The combination of the healthy fat, protein, fiber, and nutrients from the fenugreek (proven to help balance blood sugar) and veggies that provide a hit of chromium and magnesium – both also proven to help insulin and blood sugar balance.
The use of quinoa as a ‘filling’ ingredient is perfect as it is low GI while providing a complete protein and fiber. The coconut oil helps to keep you feeling full for longer, soothes the digestive system (and destroys candida in the process), and helps heal your adrenals and pancreas.
PLUS the fact that all of the ingredients are low GI, means this is PERFECT if you have concerns over insulin, have type 2 diabetes or are pre-diabetic.
And of course, it’s absolutely delicious. A perfect, warming stew for ANYONE who wants to alkalize and energize!
Hearty Quinoa Stew (Perfect for Insulin & Blood Sugar Balance)
1 tsp coconut oil
1 brown onion, diced
1 celery stalk, chopped
2 carrots, chopped
2 tomatoes, chopped
1/4 cabbage (any variety), finely sliced
1/2 head of broccoli, shaved (see instructions)
2 cloves of garlic, crushed and chopped
1/2 cup of uncooked quinoa
750ml (filtered) water
1 can of chopped tomatoes
1 can black beans, rinsed and drained (alternatively you can use kidney beans or
1 teaspoon ground cumin
1 teaspoon of fenugreek seeds
1 bunch of fresh cilantro (coriander), roughly chopped
Freshly ground Himalayan salt & black pepper to taste
PLUS 1/2 avocado to top it off
(and a drizzle of olive, flax or avocado oil too!)

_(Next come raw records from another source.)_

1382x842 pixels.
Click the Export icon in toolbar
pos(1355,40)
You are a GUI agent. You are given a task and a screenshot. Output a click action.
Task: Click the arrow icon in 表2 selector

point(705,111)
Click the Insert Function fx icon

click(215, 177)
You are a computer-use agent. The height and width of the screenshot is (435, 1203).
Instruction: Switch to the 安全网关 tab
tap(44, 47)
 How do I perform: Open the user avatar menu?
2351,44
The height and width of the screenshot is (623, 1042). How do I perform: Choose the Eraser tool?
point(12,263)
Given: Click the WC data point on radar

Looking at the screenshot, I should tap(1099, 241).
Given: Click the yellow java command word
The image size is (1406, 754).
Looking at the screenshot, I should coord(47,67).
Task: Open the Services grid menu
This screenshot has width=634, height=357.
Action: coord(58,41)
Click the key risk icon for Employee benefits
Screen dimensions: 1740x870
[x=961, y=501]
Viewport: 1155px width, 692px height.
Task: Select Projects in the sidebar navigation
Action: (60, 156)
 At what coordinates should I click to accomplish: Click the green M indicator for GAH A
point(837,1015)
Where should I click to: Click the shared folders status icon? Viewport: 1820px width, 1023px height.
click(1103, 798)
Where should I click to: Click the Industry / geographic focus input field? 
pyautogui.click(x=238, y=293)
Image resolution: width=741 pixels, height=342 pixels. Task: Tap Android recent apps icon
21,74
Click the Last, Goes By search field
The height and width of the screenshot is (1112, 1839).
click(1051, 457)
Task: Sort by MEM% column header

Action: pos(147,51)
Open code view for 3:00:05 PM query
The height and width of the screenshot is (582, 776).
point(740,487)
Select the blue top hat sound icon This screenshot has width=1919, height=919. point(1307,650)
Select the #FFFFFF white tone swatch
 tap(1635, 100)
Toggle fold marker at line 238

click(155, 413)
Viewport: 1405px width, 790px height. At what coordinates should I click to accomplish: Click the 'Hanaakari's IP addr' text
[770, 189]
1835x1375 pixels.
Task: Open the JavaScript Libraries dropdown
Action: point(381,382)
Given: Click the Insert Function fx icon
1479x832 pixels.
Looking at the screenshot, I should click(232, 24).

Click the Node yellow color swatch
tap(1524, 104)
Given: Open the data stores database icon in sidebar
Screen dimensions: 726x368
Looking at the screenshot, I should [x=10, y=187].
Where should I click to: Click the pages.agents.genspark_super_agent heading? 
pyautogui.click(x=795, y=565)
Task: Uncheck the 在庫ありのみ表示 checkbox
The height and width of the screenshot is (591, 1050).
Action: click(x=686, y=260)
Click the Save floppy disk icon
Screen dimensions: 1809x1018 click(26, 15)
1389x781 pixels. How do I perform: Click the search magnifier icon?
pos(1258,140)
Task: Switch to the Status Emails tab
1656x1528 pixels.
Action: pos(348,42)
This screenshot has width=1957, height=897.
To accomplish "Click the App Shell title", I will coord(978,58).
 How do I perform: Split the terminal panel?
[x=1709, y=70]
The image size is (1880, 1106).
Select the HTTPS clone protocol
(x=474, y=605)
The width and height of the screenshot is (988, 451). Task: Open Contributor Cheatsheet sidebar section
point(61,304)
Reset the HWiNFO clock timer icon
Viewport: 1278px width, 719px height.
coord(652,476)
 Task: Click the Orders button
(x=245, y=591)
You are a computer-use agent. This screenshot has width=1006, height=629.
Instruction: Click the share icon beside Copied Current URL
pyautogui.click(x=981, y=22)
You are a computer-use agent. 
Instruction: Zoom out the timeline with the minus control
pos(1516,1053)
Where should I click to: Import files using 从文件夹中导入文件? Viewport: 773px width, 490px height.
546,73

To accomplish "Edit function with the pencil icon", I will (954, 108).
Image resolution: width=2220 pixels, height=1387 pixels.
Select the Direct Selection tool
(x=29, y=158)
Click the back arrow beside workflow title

In a big pan/soup pot, gently warm the coconut oil and add the onion, celery, carrots, and garlic and gently saute for 3-4 minutes. Then add the fenugreek seeds and cumin and continue to warm through for another 2-3 minutes.
Now add the tomatoes, black beans, quinoa, and cabbage and saute for another 2 minutes to warm and coat with oil, before adding the water and tinned tomatoes. Bring this to a gentle simmer and add the salt and pepper to taste.
After about 10 minutes, the qunioa should be cooked and now it’s time to add 2/3 of the cilantro and the broccoli. To add the broccoli, grab the broccoli head by the stalk with one hand, and with the other use a sharp knife to ‘shave’ the broccoli into the soup. It makes it invisible to kids and other diners, but gives you all of the brilliant benefits of the broc!
Now you’re ready to serve, put the stew into bowls and then top with the diced avocado and a drizzle of oil and the remaining cilantro.
This soup keeps in the fridge for 3-4 days and freezes well, so feel free to make extra for later!
I substituted dried fenugreek leaves 2 US Tablespoons for the seeds, adding them at the end. Made about 3 quarts. Over 6 servings. Delicious.